Sitúate frente a la enérgica estatua ecuestre de Carlos IX en Kungsportsplatsen, donde el fundador de la ciudad contempla el bullicio de la plaza. Fundido en bronce oscuro y curtido por los elementos, este imponente monumento retrata al monarca ataviado con una detallada armadura del siglo XVII.

La estatua fue esculpida por John Börjeson y fundida en los talleres Otto Meyer de Estocolmo. Se inauguró oficialmente el 7 de septiembre de 1904 durante una gran ceremonia que contó con la presencia del rey Óscar II. Hoy en día, sirve como un punto de referencia clave entre el histórico cinturón de canales de Gotemburgo y su zona comercial más céntrica.

La entrañable 'Kopparmärra'

Conocido unánimemente por los habitantes de Gotemburgo como «Kopparmärra» (la yegua de cobre), el apodo del monumento es un ejemplo perfecto del humor local. En realidad, se trata de un doble error: la estatua está forjada en bronce y no en cobre puro, y el caballo esculpido es, anatómicamente, un semental y no una yegua.

En un principio, el escultor John Börjeson barajó crear una figura del rey de pie. Durante los debates sobre el diseño, soltó su famosa broma de que, de algún modo, un caballo se le había colado entre las piernas al monarca, sellando de manera definitiva la idea ecuestre.

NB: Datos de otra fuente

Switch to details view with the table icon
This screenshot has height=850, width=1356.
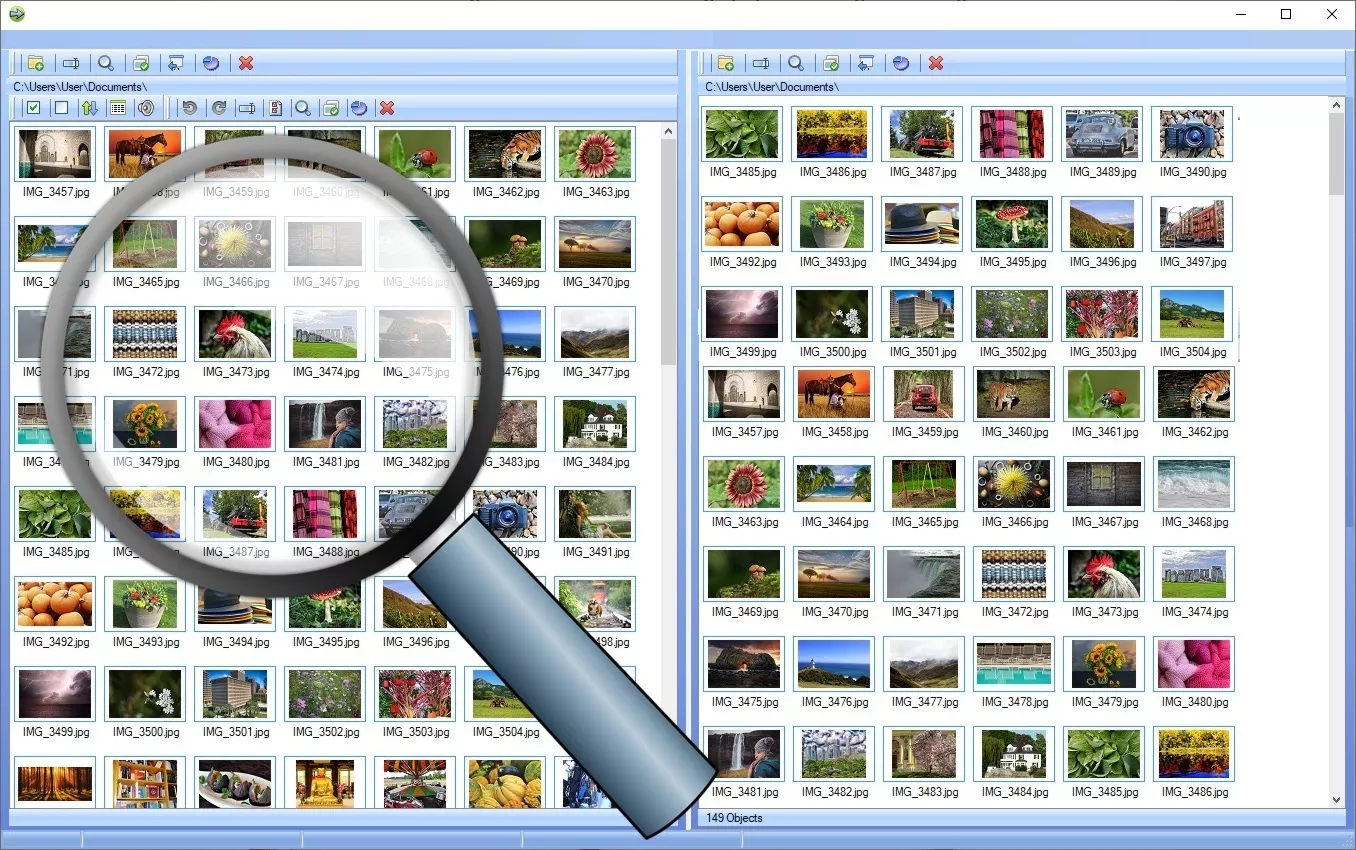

Un homenaje a la primera Gotemburgo

El monumento conmemora al rey Carlos IX, quien fundó el asentamiento precursor de Gotemburgo en 1603 en la isla de Hisingen. Aquel primer enclave acabó reducido a cenizas por las tropas danesas en 1611, durante la guerra de Kalmar, antes de que su hijo, Gustavo II Adolfo, fundara la ciudad moderna en 1621.

Financiada en gran medida por suscripción popular a finales del siglo XIX por iniciativa del teniente coronel Albert Fredrik Jacobsson, la estatua ha vivido varios cambios a lo largo de las décadas. Ubicada en origen en mitad de Östra Hamngatan, entre 1935 y 1936 se desplazó ligeramente hacia el este hasta su posición actual para mejorar la circulación de los tranvías y del tráfico rodado. Además, entre 2018 y 2019 el monumento se sometió a una limpieza completa, una restauración de su pátina y una estabilización estructural.

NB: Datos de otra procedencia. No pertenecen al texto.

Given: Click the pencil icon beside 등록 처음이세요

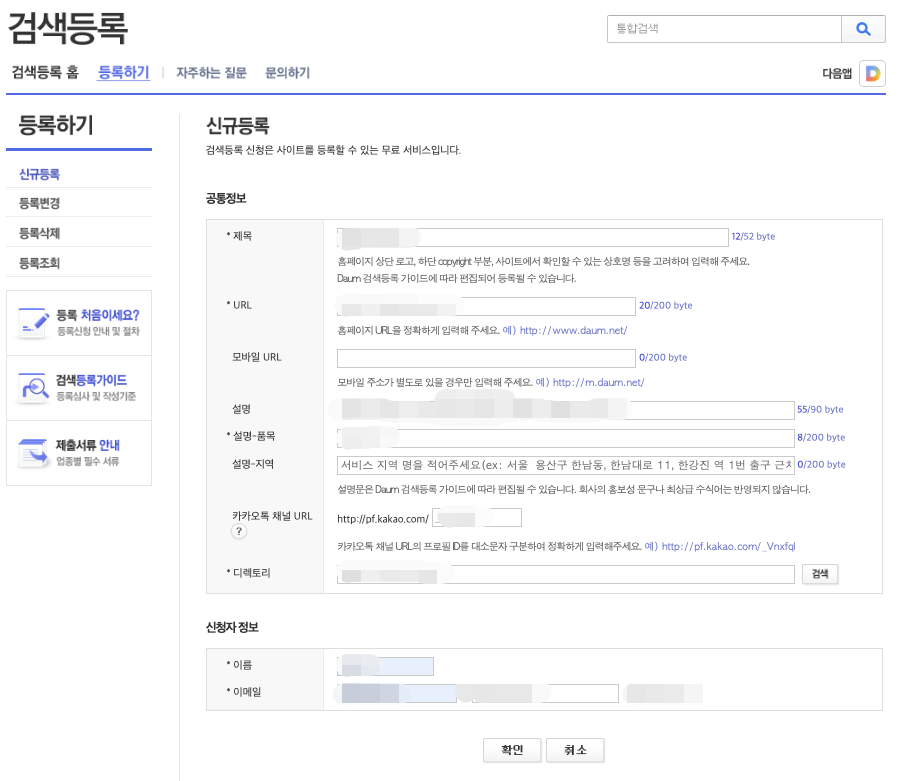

El gran punto de encuentro de la ciudad

Hoy en día, la estatua ecuestre de Carlos IX preside Kungsportsplatsen, una plaza que debe su nombre a la desaparecida Puerta del Rey. Su elevado pedestal de granito marca el acceso norte a Kungsportsavenyn, la avenida ceremonial por excelencia de Gotemburgo.

El monumento es el punto de encuentro al aire libre más célebre de la ciudad. Los escalones de piedra que rodean la base sirven a diario de asiento improvisado para trabajadores, compradores, estudiantes y turistas. Quienes descansan allí quedan envueltos en una constante banda sonora: el traqueteo y el tintineo de los tranvías azules de Gotemburgo cruzando la plaza, entremezclados con el ir y venir de los peatones y la música callejera.

Curiosidades y detalles reales

La estatua guarda algunas curiosidades históricas singulares. En octubre de 1977, unos ladrones lograron sustraer la espada de bronce del rey, de 17 kilos de peso, y una de sus espuelas. Las piezas originales se recuperaron más tarde y pasaron a formar parte de la colección del Museo de la Ciudad de Gotemburgo, mientras que en la escultura se colocaron réplicas fundidas.

Si te fijas en el pedestal de granito, también descubrirás una inscripción con el lema real de Carlos IX: «Jehova är min tröst», que se traduce como «Jehová es mi consuelo».

FAQ

¿Por qué llaman «Kopparmärra» a la estatua ecuestre de Carlos IX?

El apodo «la yegua de cobre» es un doble error nacido del humor local. La estatua está hecha de bronce y no de cobre, y anatómicamente el caballo es un semental, no una yegua.

¿Cuándo se inauguró la estatua ecuestre de Carlos IX?

El monumento de bronce se inauguró oficialmente el 7 de septiembre de 1904 durante una ceremonia a la que asistió el rey Óscar II.

¿Qué robaron de la estatua de Carlos IX en 1977?

En octubre de 1977, unos ladrones robaron la espada de bronce del rey, de 17 kilos, y una espuela. Las piezas originales se recuperaron y se trasladaron al Museo de la Ciudad de Gotemburgo, mientras que en la estatua se colocaron réplicas.